I truly believe that the demand for composited images has only begun to emerge in our industry.  From a purely conceptual standpoint,  composites offer our clients the unprecedented ability to create images that would be too costly or just plain impossible to create any other way.

Compositing allows (you) the creator/artist and your clients (the cool guys with the awesome project and moola) to collaborate at the highest levels of creation.  Having the ability to infinitely control each element in size, color, position, luminosity,  etc. blows the doors wide open to untold visual riches.  You now have the opportunity to create anything imaginable.

Think about that for a second.  You can now create anything you can imagine.  With enough practice of course.  What did Henri Cartier-Bresson say “ Your first 10,000 photographs are your worst”.  Same with composites.

I can tell you though, the power can be addicting.  You start to consider the magnitude of your vision.  The scope of the possibilities.  Now all those images you have stored on your old hard drives have new meaning.  They now have the power to provide new opportunities of artistic expression.

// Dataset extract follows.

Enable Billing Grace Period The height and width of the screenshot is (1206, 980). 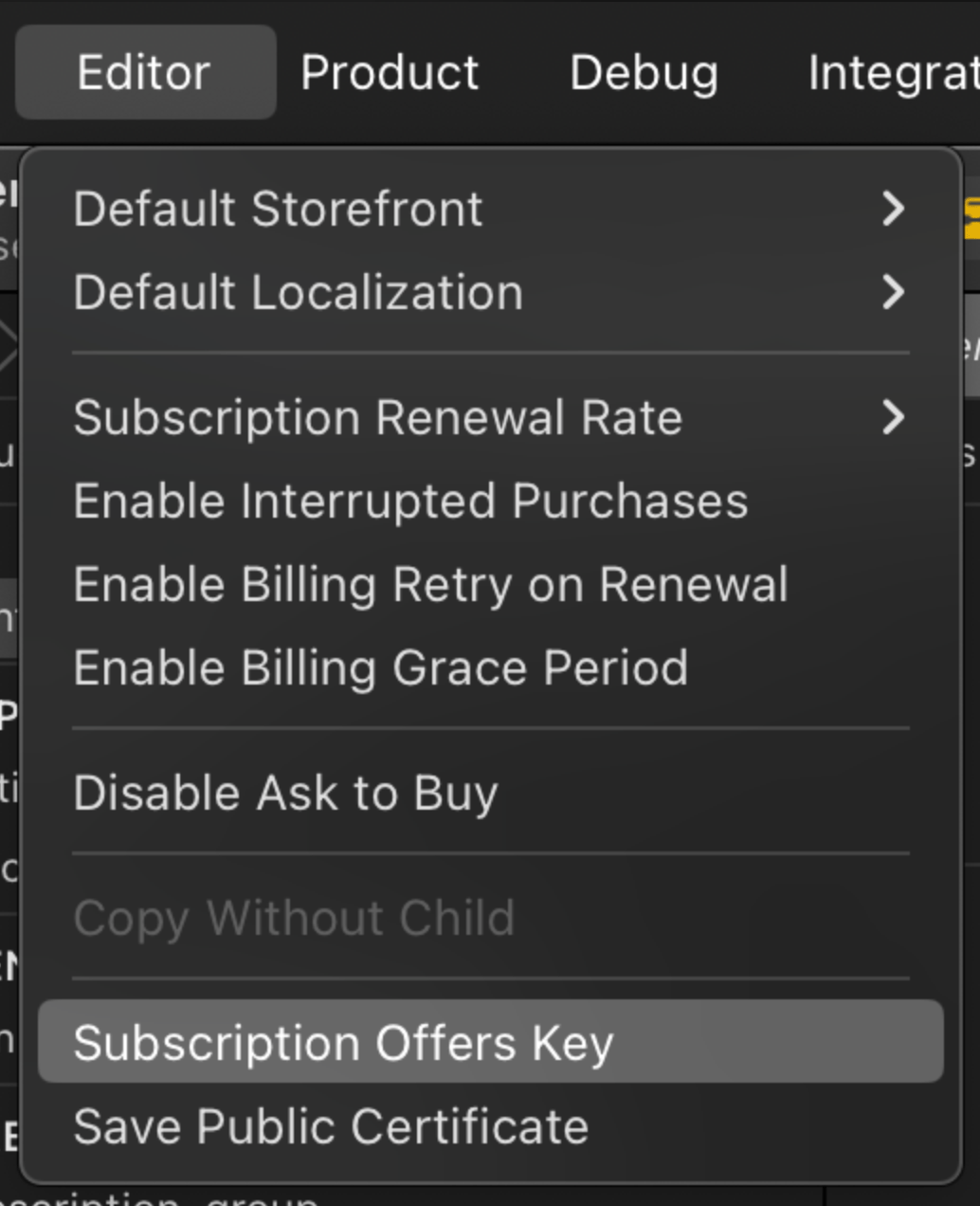click(381, 667)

From a logistics standpoint the benefits are immense as well.   Here are a couple scenarios.  It’s winter and your clients want to have a springtime portrait of their CEO in Central Park or on a rooftop overlooking Tuscany or on the Great Wall of China.The clients want the background to look like the beach in Venice, Ca. and you live in Midland, Texas.  The clients want the image to look cold, cloudy, rainy and it’s clear, sunny and in the mid 80’s.

You get the picture.

So now, if their concept warrants, I shoot the background under the lighting conditions that best suits the aesthetic of the image.   Then I can photograph the subject in the comfort of my studio while my clients sip chilled beverages and listen to my righteous Spotify beats.

Below, I have two versions that were composited for all the reasons mentioned above.  My awesome clients at Project Filter wanted to have a image of Rodeo Champion Wyatt Smith in a dramatic rodeo setting.  This was part of a bigger campaign and we decided the overall mood of the images would be heroic and dramatic.

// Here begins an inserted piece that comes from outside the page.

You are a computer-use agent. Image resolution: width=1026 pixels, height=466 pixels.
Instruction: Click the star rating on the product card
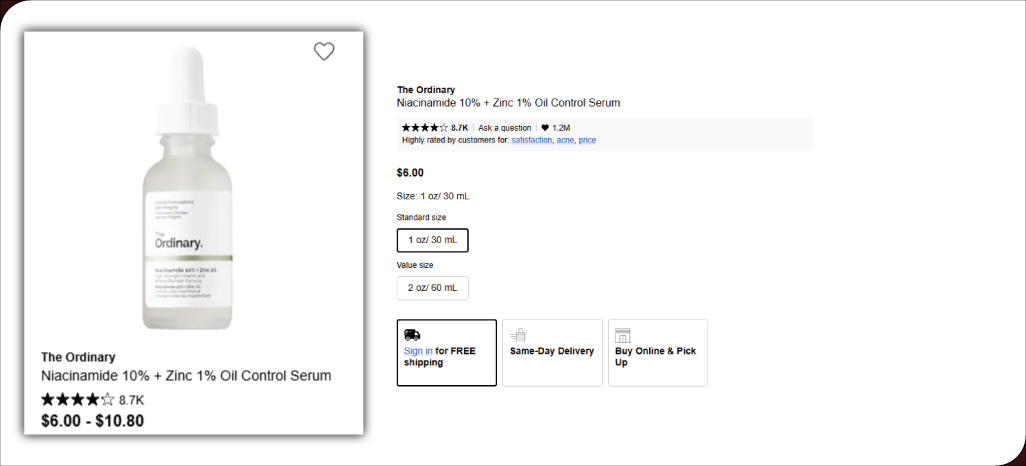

First issue, the background didn’t exist. Nothing even close.   So I shot and assembled the elements.  The sky, mountains, rodeo park, foreground and Wyatt are all separate images.  This would be impossible to create any other way.Not only can I shoot and assemble the individual elements but now my clients have an opportunity to collaborate on all levels of the creative process.

I want to demonstrate how changing one element in the image can have an enormous impact on it’s feeling and voice. The top image was the one selected for the project but by simply changing the sky in the bottom image, I have completely altered the mood, drama and aesthetic of the photograph.

That’s powerful stuff.  Now imagine you can choose the mountain range, sky, structure and foreground elements.  It’s totally nuts man.   And this is just the beginning.The creative process takes on a much more enriched and immersive role.  Rather than being limited to the location, light conditions, time of year and weather of a location shoot, you can create the location and everything in it.

Don’t get me wrong, I shoot on location all the time and love the organic nature of it.  But having the ability to take it one step further and create anything imaginable has changed the direction of our studio and our business forever.

Join the conversation! 5 Comments

  1. Point taken .. but it is hard to learn …

  2. I agree, this is an emerging trend in the industry and as long as it’s done well (as per your image) it can make for a fantastic image.

  3. At the precise risk of looking like the novice I am, what software is used to do this? Photoshop is my guess, but I am curious.

  4. please answer Bob’s question. I would assume the same but maybe somethings are done in a raw software 1st.

  5. I use photoshop for the composite heavy lifting and Lightroom for color grading.